> Also, FTA: “and arguably the whole scheme should be replaced by finer-grained feature detection”. Such feature detection would lead to a combinatorial explosion of different binaries.
the thread is about runtime detection tbf
Ok, then it will be an explosion of binary size, if you have several code blocks optimized for each architecture level - I'm not very familiar with the subject, but I imagine it would have to be relatively large chunks of code, otherwise the constant branching would eat up the speed advantage.
I see I wasn’t clear enough. The tool I discussed generates multiple binaries and then packs all of them into a single binary. I was referring to the former.
https://github.com/ronnychevalier/cargo-multivers:
“After building the different versions, it computes a hash of each version and it filters out the duplicates (i.e., the compilations that gave the same binaries despite having different CPU features).

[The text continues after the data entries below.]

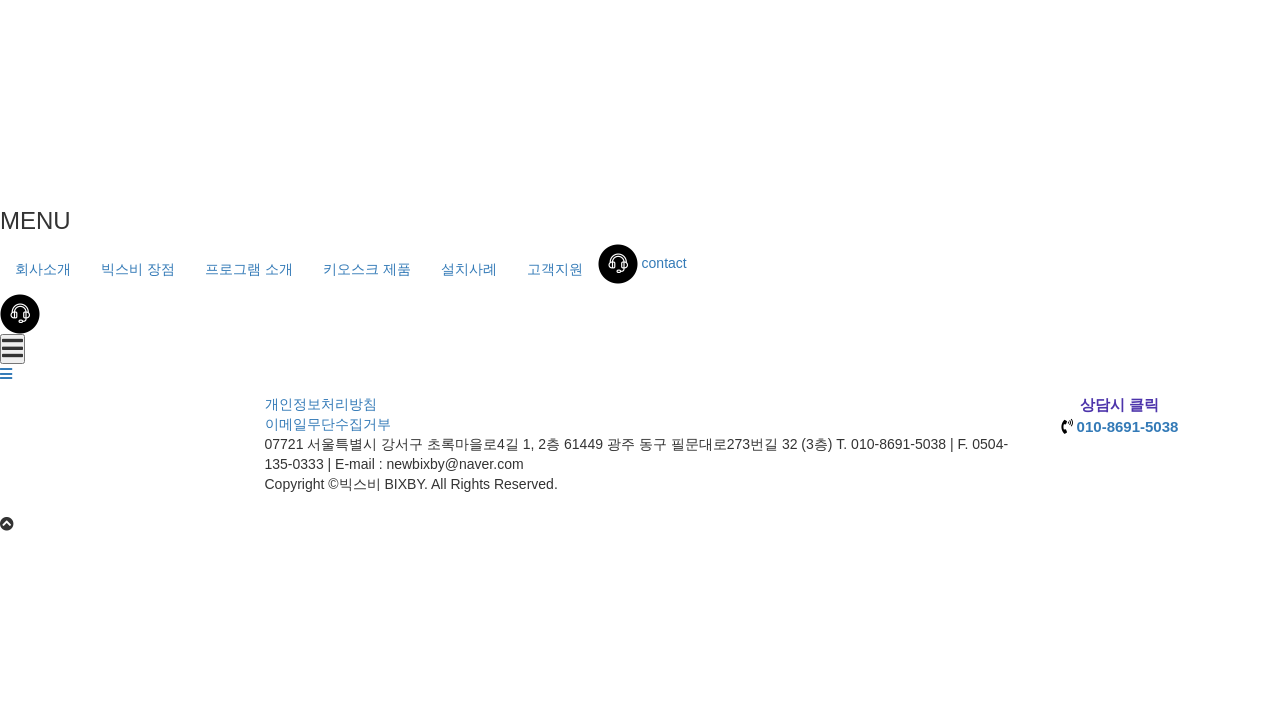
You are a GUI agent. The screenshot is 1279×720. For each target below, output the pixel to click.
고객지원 (555, 269)
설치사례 (469, 269)
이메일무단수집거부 (328, 424)
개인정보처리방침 (321, 404)
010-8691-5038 (1128, 426)
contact (642, 263)
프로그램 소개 (249, 269)
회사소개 (43, 269)
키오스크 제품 (367, 269)
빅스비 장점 (138, 269)
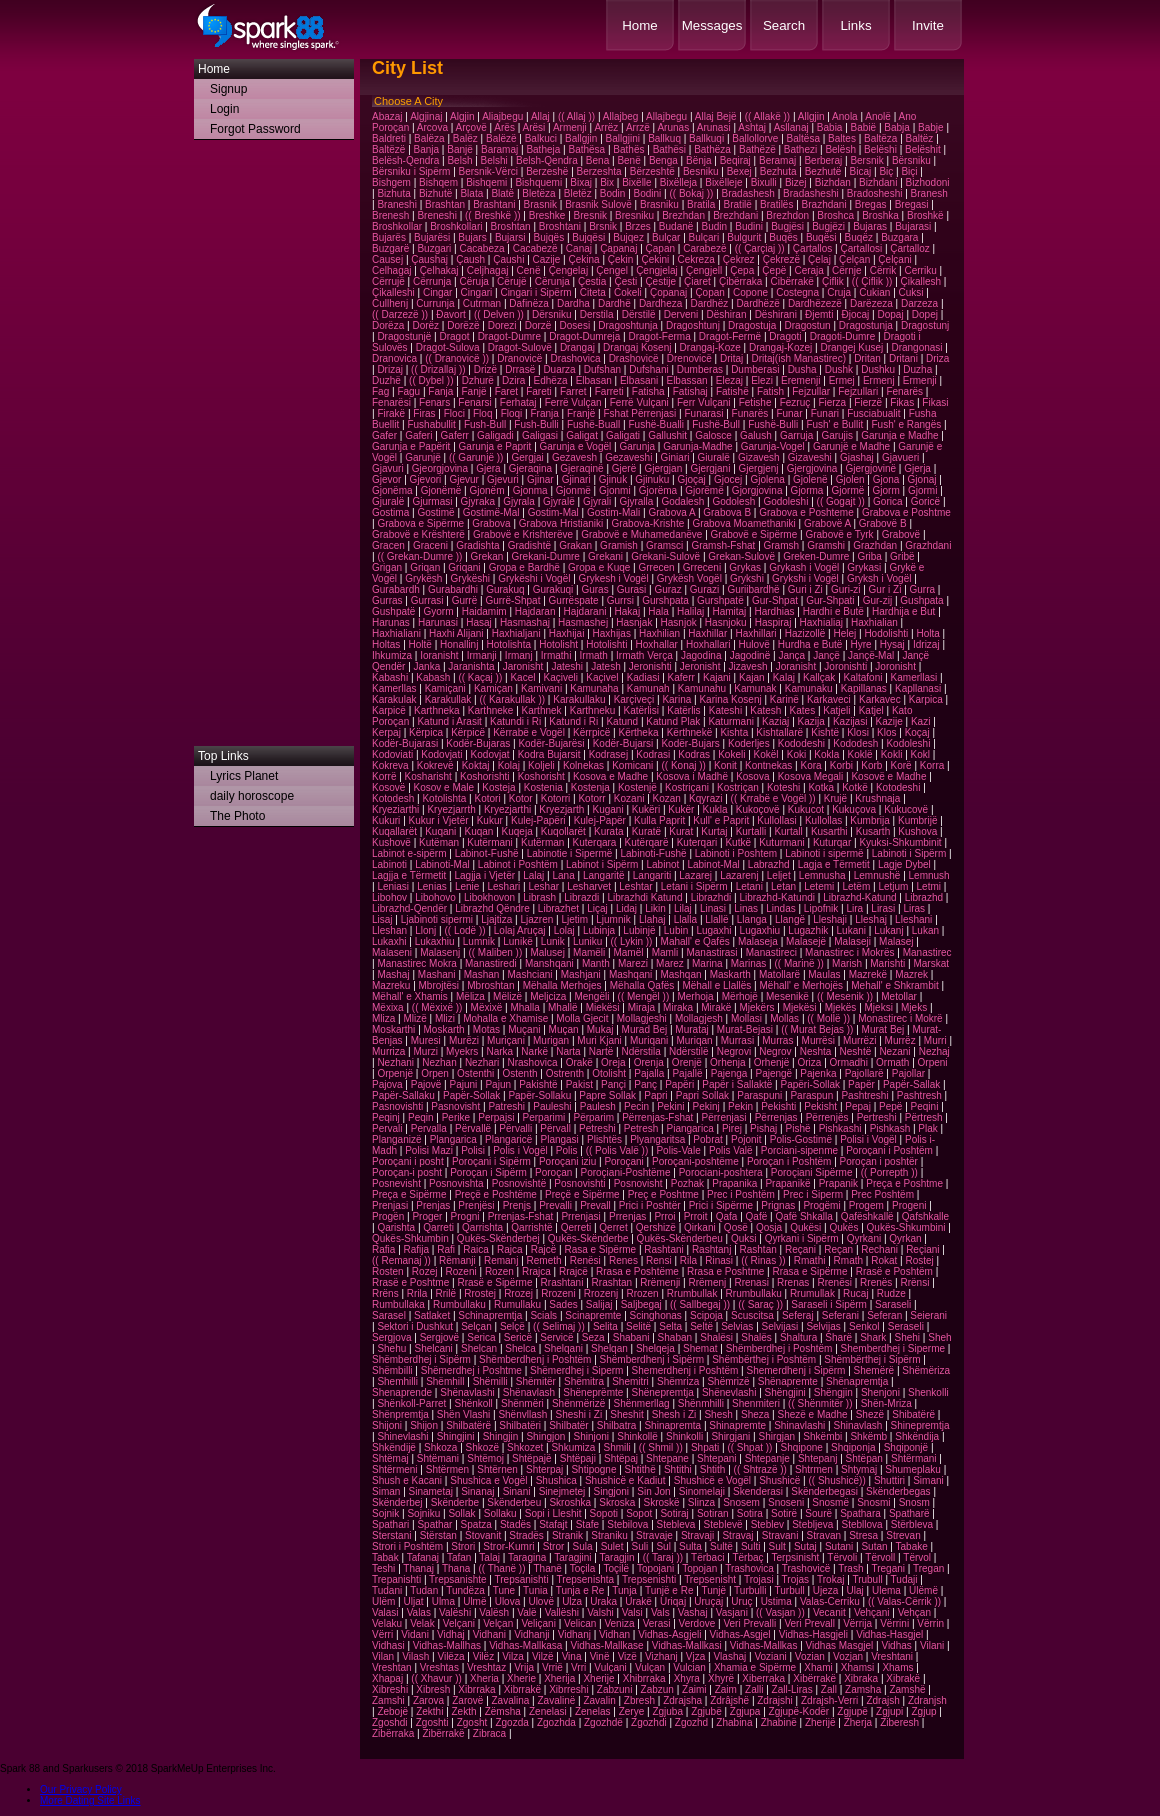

Finally, it builds a runner that embeds one version compressed (the source) and the others as compressed binary patches to the source. For instance, when building for the target x86_64-pc-windows-msvc, by default 4 different versions will be built, filtered, compressed, and merged into a single portable binary.
When executed, the runner uncompresses and executes the version that matches the CPU features of the host.”
Hopefully (and likely) the patches will not be too large, but for 6 binary compiler flags, you’d still have 2⁶ binaries.